Task requirements
Copy out, character for character, the portion of the data that opens with the line containing "You are a GUI" and closes with the last line of the data, with both of these lines included. Omit the pictures from your copy.

>> BEGIN Exercise input

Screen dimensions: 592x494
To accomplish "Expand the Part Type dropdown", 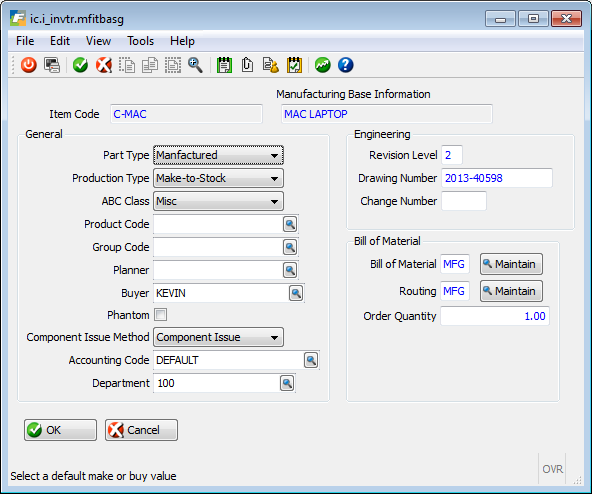I will click(218, 155).
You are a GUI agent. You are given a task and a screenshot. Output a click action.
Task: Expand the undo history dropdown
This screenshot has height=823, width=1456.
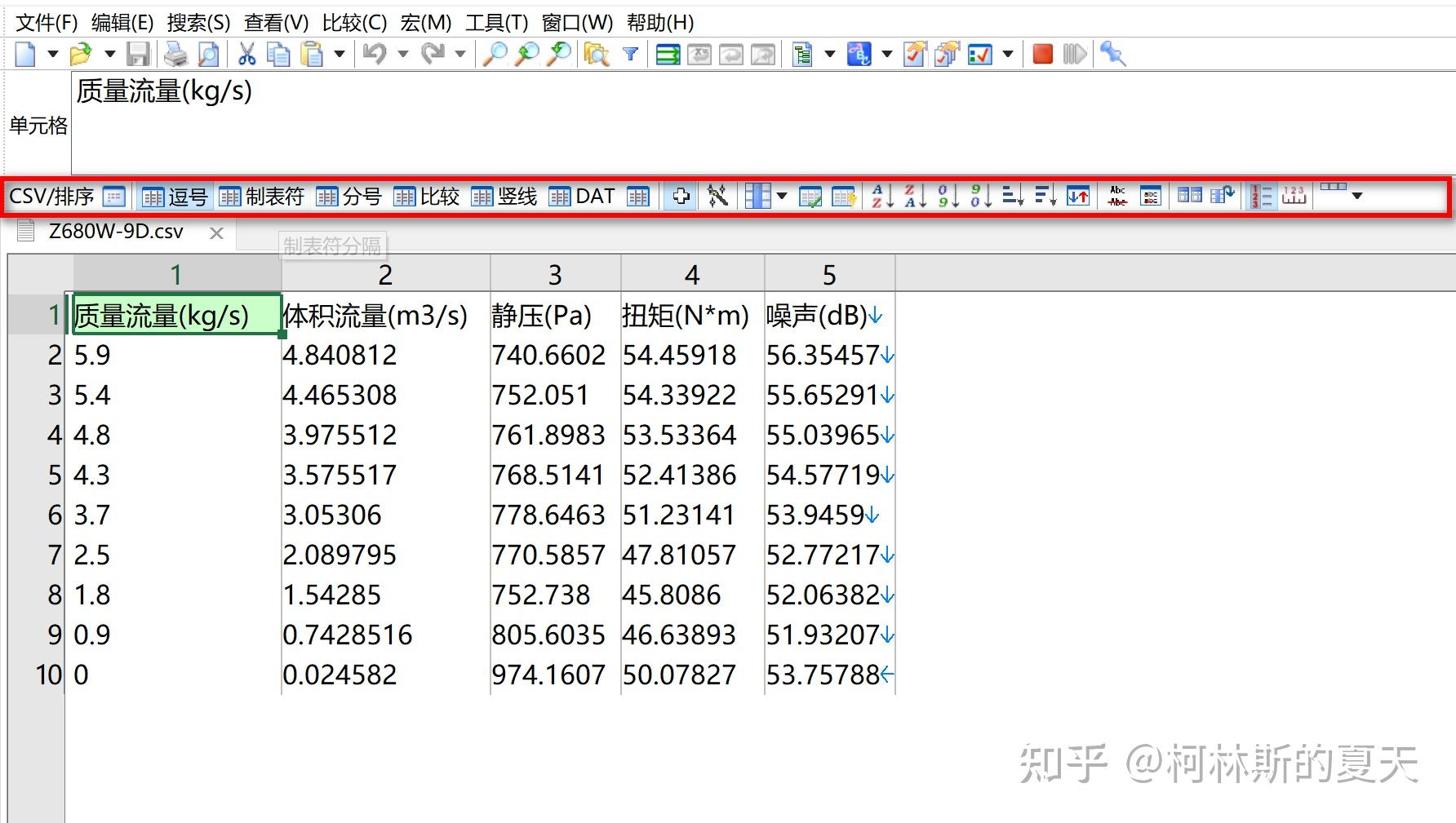(x=402, y=54)
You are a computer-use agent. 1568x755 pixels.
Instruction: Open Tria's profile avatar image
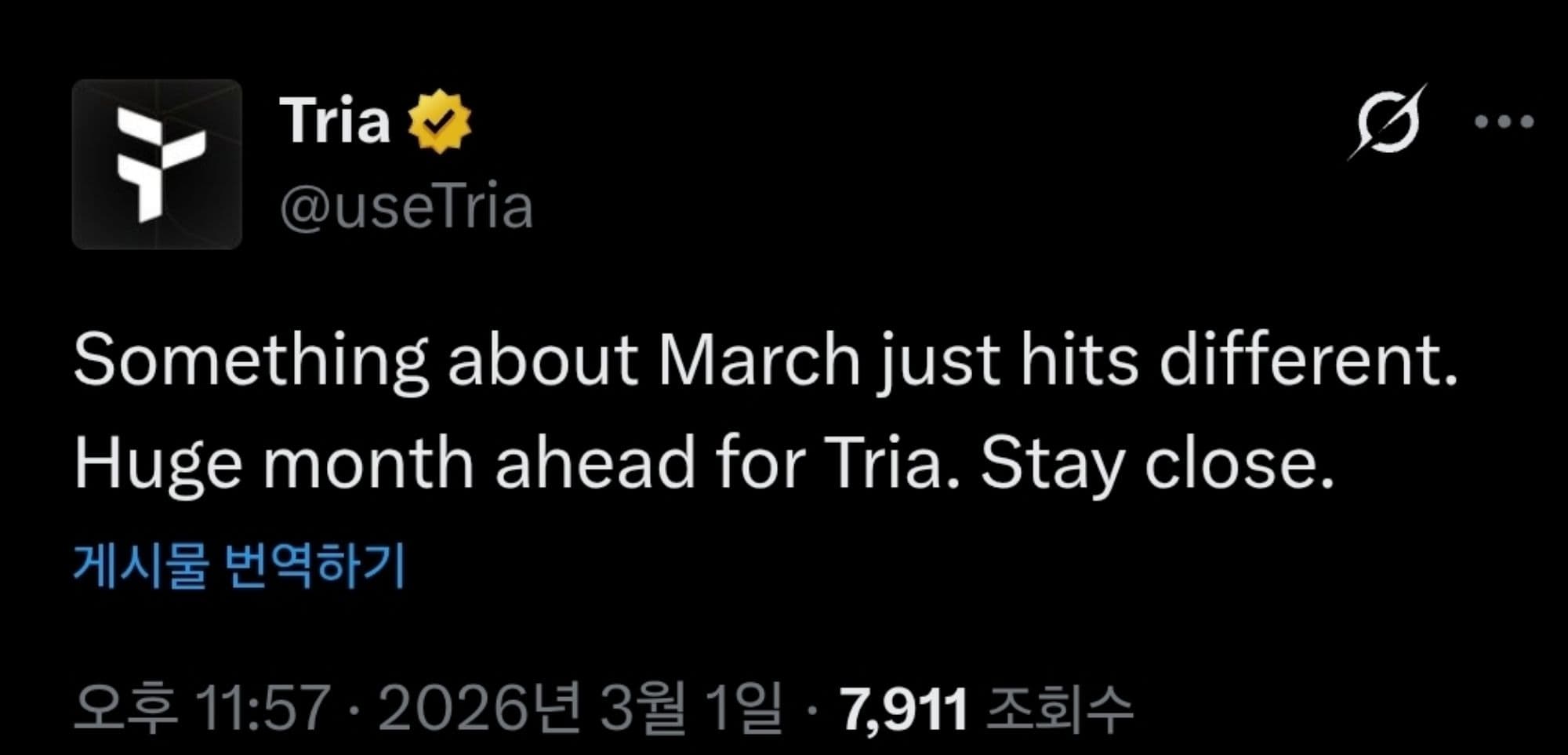[157, 164]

>> END Exercise input

Result for this exercise
You are a GUI agent. You are given a task and a screenshot. Output a click action.
Task: Expand the undo history dropdown
This screenshot has height=823, width=1456.
(x=402, y=54)
You are a computer-use agent. 1568x755 pixels.
Instruction: Open Tria's profile avatar image
[157, 164]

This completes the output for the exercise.